Why now? Because, while reading a cover story in New York magazine, it occurred to me that Twitter is the political pornography of our time: revealing but distorting, exciting but dulling, debasing to its users, and, well, ejaculatory. It’s bad for the soul and, as Donald Trump proves daily, bad for the country.

The story, by Maureen O’Connor, makes use of a decade’s worth of big-data analytics from the website Pornhub, which attracts 75 million visitors a day. The result is what she calls “the Kinsey Report of Our Time” — an unvarnished and unfiltered portrait of the unchecked libido.

Since this is a family newspaper, readers will have to learn the more salacious details of O’Connor’s article by consulting it for themselves. But one important point stands out. “Pornography trains us to redirect sexual desire as mimetic desire,” she writes. “That is, the sociological theory — and the marketers’ dream — that humans learn to want what they see.”

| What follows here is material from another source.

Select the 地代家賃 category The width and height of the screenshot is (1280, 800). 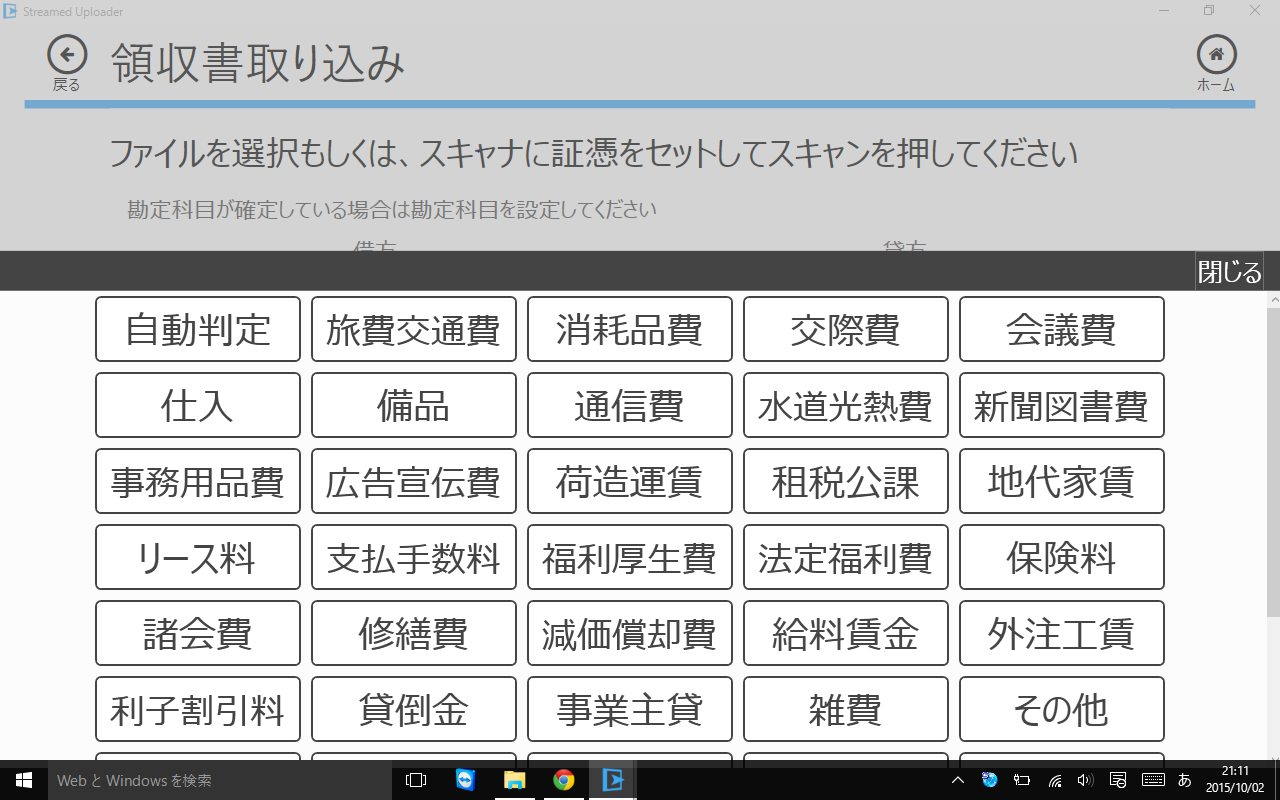pyautogui.click(x=1061, y=481)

Steve Jobs expressed a similar thought in 1998: “People don’t know what they want until you show it to them.” Technology doesn’t merely service needs. It also teaches wants. You never thought you’d need an iPhone, but you do. You didn’t know you were into kinky massage videos, but you are. We discover our innermost — and bottommost selves — only when someone else opens the basement door.

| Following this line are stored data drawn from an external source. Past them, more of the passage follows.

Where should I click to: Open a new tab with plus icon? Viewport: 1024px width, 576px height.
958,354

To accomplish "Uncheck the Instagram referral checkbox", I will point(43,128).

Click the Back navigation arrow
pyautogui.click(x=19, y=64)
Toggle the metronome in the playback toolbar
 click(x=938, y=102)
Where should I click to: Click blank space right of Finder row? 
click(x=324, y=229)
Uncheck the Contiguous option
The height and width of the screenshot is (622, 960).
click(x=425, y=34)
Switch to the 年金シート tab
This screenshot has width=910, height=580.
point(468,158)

That is what Twitter has been for our politics. Short-form writing can be informative, aphoristic and funny. Twitter is terrific when tailored as a personalized wire service and can be a useful way to communicate with readers. And where would our literary culture be without @WtfRenaissance or @LosFelizDaycare?

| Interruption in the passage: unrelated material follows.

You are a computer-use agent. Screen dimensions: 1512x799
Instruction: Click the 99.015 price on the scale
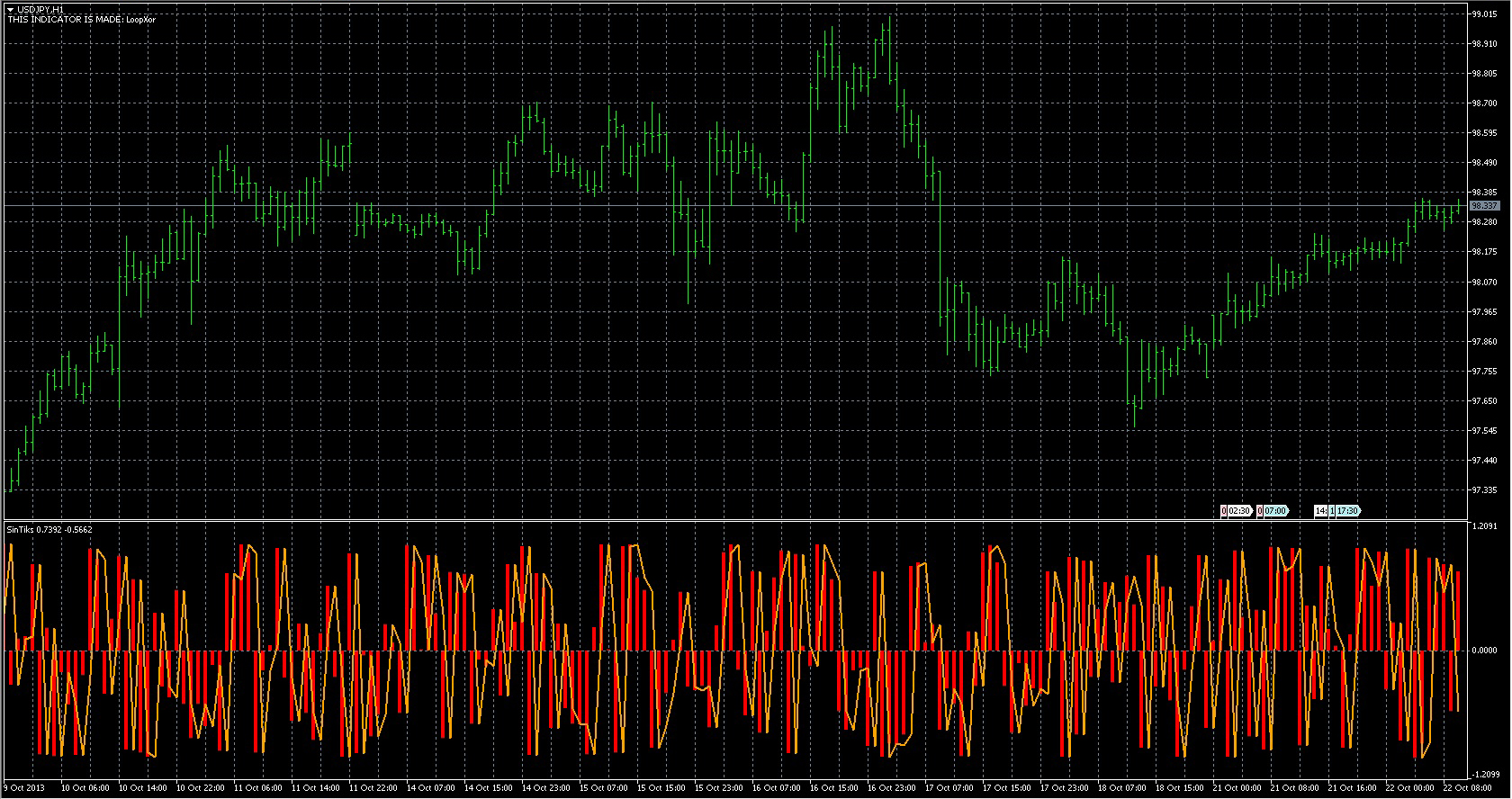click(1484, 14)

But Twitter’s degrading uses tend to overwhelm its elevating one. If pornography is about the naked, grunting body, Twitter is about the naked, grunting brain. It’s whatever pops out. And what pops out is altogether too revealing.

Another insight from O’Connor’s article: “Porn has always been a place for indulging irrational, secret and socially unacceptable desires — which makes it a place where people feel free to let their racial prejudices and fantasies run wild, too.”

Twitter is no different. Bigotry flourishes on Twitter, since it offers the bigot the benefits of anonymity along with instantaneous, uncensored self-publication. It’s the place where their political minds can be as foul as they want to be — without the expense or reputational risk of showing their face at a Richard Spencer rally.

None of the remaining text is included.